Vlad nods sympathetically. Your mother. I understand. But we will meet again. When one has all the time in the world, one develops patience.

All the time in the world. I sigh. What history you have lived.

Vlad shrugs. History is just the present in retrospect. Times change but people do not. After a while you come to realize stepping back from mortals is the only way to survive. Otherwise your soul becomes deadened by the evil humans perpetuate upon themselves.

Yet were you not mortal when you received the name Vlad the Impaler? I ask quietly.
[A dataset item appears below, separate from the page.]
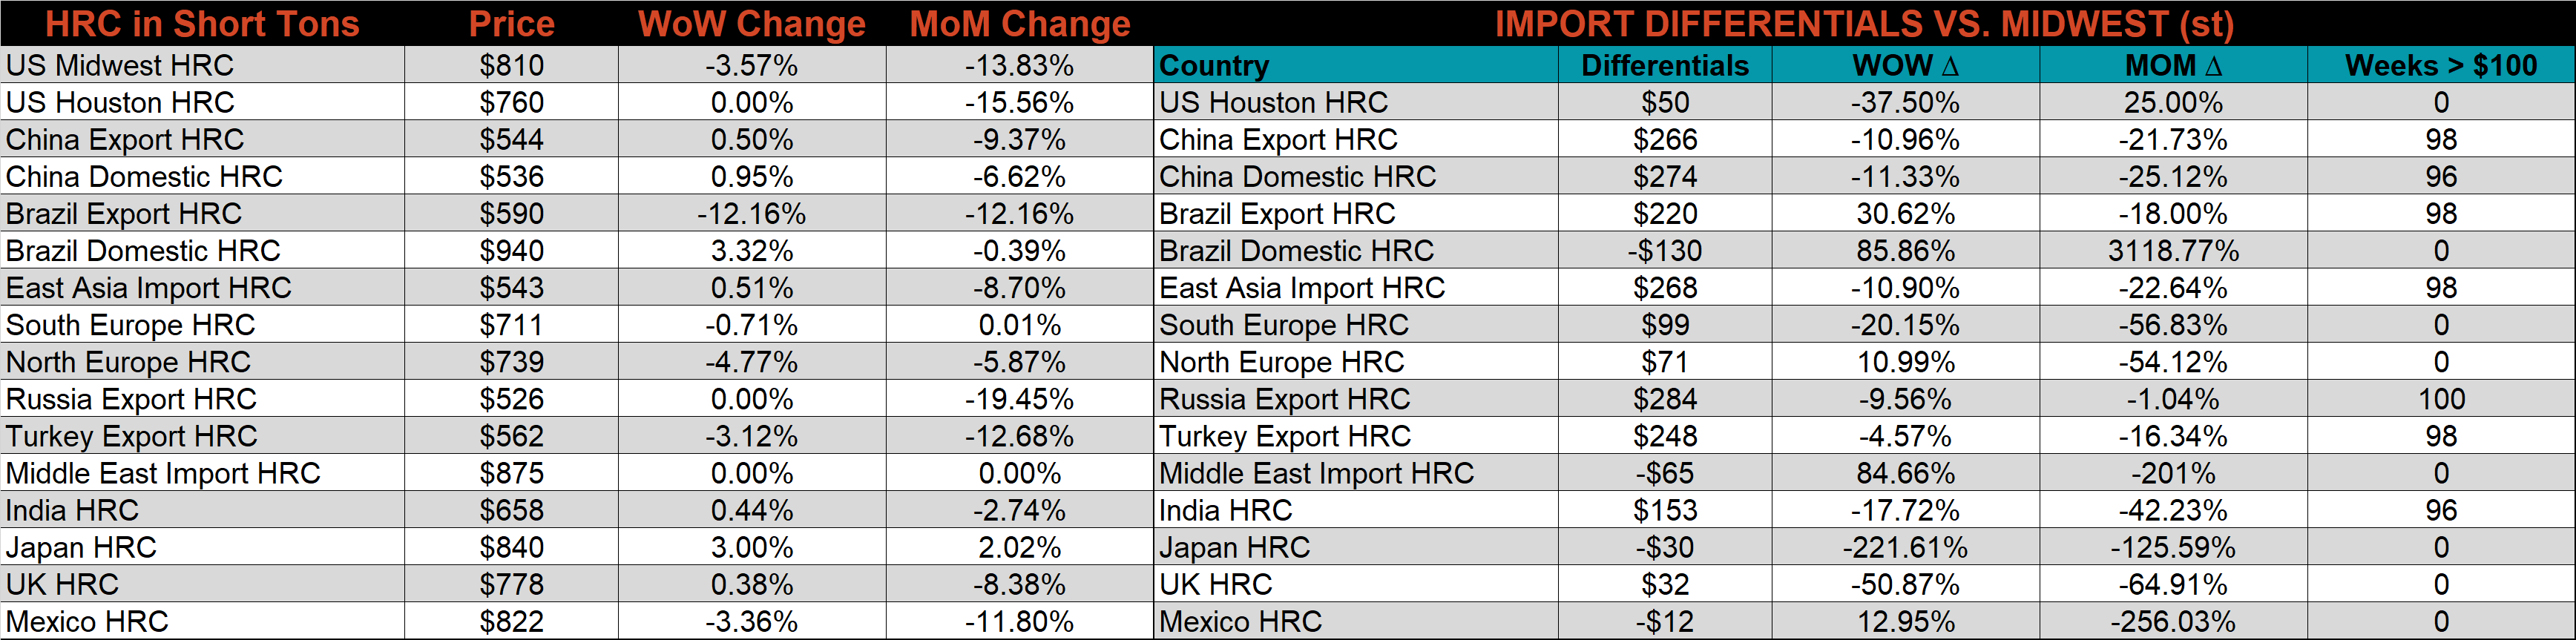Select China Export HRC price $544
2576x640 pixels.
pyautogui.click(x=511, y=139)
Vlad doesn't shrink from the question but meets my eyes squarely. Yes. I was a fanatic willing to protect my country against all threats-whether Ottoman Turks or German merchants. As ruler I thought I could eliminate crime by being pitiless against transgressors. I held myself as arbiter of morality and punished anyone whose conduct I deemed morally wrong. I deserve to be called cruel but not capricious. Those in my kingdom knew what I stood for and if they committed a transgression, they understood the consequences.

His words are straightforward but the emotion behind them is great sadness.

Do you think history has judged you too harshly? If so, why don't you try to set the record straight?

He chuckles. You mean write a book? The Real Untold Story of Vlad Dracul the Third? Who would believe it? My enemies were thorough. The portrait left behind of me is one of a monster who lived only to torture and kill. But I no longer care what history chooses to remember. It very rarely reflects the truth.

Obviously. History says you were killed by the Ottomans, your head put on a stake outside of Constantinople.

Vlad smiles, stretches his arms over his head. Inventing your own death is something you will learn to deal with as time goes by. Though it was far easier to disappear with no Internet or newspapers or even photographs to leave a trail.

Hmm. When the time comes, I hope I don't have to resort to leaving some innocent person's head on a stake to make it happen.

Who said he was innocent?

The driver knocks gently on the partition, signaling we are nearing the cafe. Before I rouse Frey, I reach a hand to Vlad. It has been a pleasure meeting you, Vlad Dracul.

He takes my hand, raising it to his lips. And you, Anna Strong.